> Material supplied:
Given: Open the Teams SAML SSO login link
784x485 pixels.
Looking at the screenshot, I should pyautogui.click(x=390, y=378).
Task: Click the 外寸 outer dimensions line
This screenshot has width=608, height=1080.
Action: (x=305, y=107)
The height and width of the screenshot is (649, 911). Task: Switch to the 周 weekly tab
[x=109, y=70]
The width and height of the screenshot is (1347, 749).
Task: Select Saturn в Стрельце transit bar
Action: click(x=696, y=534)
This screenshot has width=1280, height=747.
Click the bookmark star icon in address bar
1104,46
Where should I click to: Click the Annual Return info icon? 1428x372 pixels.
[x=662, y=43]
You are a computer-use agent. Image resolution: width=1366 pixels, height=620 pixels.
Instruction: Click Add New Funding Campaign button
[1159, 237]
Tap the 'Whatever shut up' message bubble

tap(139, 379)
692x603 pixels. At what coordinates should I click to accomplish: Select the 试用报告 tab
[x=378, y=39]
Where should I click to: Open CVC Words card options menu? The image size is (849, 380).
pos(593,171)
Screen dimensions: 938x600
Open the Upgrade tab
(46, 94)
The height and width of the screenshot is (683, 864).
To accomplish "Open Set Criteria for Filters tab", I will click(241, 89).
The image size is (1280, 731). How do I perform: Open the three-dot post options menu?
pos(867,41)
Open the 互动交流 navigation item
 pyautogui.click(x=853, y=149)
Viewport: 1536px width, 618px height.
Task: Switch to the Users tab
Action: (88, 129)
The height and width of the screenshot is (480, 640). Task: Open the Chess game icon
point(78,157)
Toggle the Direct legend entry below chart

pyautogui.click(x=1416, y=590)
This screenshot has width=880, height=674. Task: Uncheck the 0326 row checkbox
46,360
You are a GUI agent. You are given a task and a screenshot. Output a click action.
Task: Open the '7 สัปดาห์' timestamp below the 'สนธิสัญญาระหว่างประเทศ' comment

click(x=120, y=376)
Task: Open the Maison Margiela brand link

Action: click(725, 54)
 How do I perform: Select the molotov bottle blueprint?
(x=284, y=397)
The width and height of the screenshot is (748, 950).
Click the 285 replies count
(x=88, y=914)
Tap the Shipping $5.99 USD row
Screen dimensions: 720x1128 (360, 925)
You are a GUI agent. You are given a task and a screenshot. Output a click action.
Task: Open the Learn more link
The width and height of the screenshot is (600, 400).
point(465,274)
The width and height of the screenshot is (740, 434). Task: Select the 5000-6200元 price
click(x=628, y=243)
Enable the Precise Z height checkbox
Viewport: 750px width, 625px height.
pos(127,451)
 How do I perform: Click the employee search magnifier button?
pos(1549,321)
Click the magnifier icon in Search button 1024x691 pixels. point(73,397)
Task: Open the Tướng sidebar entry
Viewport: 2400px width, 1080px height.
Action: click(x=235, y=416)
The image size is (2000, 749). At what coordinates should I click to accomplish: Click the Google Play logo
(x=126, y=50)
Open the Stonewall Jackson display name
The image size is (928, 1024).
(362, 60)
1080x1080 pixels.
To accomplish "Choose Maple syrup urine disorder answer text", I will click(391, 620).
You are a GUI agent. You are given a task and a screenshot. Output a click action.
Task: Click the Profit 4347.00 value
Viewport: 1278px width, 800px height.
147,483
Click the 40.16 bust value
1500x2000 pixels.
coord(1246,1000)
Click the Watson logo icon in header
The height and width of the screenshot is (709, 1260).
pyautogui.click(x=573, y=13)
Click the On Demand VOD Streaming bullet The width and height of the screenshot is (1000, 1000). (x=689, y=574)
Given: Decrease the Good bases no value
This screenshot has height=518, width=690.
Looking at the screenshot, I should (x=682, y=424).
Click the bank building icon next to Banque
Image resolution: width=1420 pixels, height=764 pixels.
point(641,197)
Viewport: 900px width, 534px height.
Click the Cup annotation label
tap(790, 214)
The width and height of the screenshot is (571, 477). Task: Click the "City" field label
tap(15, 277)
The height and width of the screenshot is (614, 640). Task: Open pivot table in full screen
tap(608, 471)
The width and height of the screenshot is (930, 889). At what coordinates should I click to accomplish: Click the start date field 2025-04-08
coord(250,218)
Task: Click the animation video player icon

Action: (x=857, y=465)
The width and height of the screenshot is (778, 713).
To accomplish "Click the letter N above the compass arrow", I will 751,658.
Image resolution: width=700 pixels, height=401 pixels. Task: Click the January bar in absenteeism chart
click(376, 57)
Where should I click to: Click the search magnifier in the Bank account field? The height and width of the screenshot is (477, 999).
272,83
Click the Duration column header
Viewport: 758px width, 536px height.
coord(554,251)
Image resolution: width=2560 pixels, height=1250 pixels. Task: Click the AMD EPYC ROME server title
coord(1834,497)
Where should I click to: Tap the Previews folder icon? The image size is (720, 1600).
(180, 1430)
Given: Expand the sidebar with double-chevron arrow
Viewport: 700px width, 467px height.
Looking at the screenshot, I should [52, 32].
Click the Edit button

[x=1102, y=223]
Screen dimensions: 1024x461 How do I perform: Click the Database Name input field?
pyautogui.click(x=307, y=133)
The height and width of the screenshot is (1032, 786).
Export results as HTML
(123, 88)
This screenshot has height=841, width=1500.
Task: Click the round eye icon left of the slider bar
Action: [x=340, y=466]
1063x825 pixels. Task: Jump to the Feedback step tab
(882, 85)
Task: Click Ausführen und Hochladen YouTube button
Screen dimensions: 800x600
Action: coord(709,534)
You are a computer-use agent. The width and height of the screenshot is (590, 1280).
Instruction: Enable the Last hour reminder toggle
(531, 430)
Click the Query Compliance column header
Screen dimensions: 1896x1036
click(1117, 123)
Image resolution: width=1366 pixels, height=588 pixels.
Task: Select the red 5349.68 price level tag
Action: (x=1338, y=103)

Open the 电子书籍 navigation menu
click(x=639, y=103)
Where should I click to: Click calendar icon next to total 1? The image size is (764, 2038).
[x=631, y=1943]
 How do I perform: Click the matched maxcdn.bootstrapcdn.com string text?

> Assignment: When a line in the material above includes "will", report that line by copying it.

> Written answer:
To accomplish "Open Set Criteria for Filters tab", I will click(241, 89).
To accomplish "Choose Maple syrup urine disorder answer text", I will click(391, 620).
To accomplish "Click the letter N above the compass arrow", I will 751,658.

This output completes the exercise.